Work task: Write down, unchanged, the entries from the first line through the line holding "You are a computer-use agent. Screen dimensions: 1275x655". Include no other line.

Provided records:
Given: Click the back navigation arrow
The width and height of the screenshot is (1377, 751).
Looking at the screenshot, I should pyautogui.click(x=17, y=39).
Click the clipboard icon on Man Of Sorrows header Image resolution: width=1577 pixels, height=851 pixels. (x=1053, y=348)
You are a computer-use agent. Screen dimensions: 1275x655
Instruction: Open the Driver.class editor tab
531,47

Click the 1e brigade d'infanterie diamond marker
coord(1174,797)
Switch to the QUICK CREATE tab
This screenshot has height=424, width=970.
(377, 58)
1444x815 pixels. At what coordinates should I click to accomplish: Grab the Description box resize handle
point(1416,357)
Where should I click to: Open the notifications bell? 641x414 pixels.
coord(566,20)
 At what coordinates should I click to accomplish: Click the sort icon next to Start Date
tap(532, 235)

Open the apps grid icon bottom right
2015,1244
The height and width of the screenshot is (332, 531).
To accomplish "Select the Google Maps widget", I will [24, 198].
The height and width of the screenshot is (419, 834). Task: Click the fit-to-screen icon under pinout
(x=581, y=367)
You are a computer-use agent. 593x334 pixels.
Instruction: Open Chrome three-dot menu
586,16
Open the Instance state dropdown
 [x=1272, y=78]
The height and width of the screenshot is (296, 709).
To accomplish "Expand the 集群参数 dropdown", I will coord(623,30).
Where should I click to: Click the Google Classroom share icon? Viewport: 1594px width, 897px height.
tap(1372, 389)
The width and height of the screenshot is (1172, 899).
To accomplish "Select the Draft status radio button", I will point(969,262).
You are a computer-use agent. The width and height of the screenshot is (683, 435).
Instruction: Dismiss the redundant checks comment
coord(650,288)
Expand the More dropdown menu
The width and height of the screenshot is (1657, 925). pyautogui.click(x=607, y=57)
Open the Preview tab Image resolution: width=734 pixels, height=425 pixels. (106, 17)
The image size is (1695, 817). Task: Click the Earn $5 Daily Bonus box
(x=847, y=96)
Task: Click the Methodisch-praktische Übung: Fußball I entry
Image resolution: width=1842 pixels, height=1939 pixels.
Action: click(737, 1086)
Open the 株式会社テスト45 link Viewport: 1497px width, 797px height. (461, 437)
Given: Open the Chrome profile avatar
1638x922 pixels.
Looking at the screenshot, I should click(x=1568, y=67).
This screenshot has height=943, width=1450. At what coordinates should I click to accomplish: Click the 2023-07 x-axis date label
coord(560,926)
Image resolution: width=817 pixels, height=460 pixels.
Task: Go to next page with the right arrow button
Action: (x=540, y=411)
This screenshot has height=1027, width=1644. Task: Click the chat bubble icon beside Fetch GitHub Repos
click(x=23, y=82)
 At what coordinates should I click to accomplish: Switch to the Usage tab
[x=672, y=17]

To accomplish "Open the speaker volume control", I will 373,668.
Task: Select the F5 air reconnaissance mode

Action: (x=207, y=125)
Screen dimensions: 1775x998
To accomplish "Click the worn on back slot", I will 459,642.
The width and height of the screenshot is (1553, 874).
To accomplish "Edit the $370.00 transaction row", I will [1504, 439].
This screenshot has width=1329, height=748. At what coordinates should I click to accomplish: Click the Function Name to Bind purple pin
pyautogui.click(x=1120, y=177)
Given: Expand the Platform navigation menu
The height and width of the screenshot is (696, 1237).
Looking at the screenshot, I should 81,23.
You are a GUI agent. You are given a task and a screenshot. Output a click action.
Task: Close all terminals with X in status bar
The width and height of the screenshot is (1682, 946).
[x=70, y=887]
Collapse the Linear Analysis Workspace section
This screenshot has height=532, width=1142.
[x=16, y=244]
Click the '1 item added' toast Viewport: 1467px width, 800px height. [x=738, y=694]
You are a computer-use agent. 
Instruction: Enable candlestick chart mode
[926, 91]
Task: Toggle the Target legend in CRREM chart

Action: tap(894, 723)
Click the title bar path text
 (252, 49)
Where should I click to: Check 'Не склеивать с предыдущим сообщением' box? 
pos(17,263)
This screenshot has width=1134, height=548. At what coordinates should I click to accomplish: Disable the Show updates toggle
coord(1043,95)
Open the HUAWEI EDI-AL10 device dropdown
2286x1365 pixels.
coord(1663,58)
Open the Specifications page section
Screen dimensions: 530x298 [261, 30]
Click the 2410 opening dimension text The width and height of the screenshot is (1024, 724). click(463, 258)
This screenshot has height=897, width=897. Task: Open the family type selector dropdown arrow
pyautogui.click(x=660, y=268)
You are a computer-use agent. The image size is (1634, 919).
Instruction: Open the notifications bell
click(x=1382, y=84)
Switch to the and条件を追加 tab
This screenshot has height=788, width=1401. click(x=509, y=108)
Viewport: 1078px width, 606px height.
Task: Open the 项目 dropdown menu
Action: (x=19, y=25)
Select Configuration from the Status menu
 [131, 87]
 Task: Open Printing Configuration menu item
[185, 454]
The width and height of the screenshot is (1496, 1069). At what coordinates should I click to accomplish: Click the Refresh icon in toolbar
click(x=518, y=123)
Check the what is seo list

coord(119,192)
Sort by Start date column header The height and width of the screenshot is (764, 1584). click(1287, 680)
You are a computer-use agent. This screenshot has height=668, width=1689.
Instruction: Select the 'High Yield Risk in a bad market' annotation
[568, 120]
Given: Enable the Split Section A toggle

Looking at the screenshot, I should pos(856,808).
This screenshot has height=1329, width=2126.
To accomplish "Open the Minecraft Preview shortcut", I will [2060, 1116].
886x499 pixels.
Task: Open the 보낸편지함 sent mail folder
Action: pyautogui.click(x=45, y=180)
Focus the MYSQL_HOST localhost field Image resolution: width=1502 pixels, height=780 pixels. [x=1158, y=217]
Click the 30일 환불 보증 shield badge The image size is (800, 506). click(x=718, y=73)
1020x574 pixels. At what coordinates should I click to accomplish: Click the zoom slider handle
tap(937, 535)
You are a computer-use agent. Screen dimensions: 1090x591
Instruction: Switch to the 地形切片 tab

Result of the task:
Given: Click the back navigation arrow
The width and height of the screenshot is (1377, 751).
Looking at the screenshot, I should pyautogui.click(x=17, y=39).
Click the clipboard icon on Man Of Sorrows header Image resolution: width=1577 pixels, height=851 pixels. (x=1053, y=348)
You are a computer-use agent. Screen dimensions: 1275x655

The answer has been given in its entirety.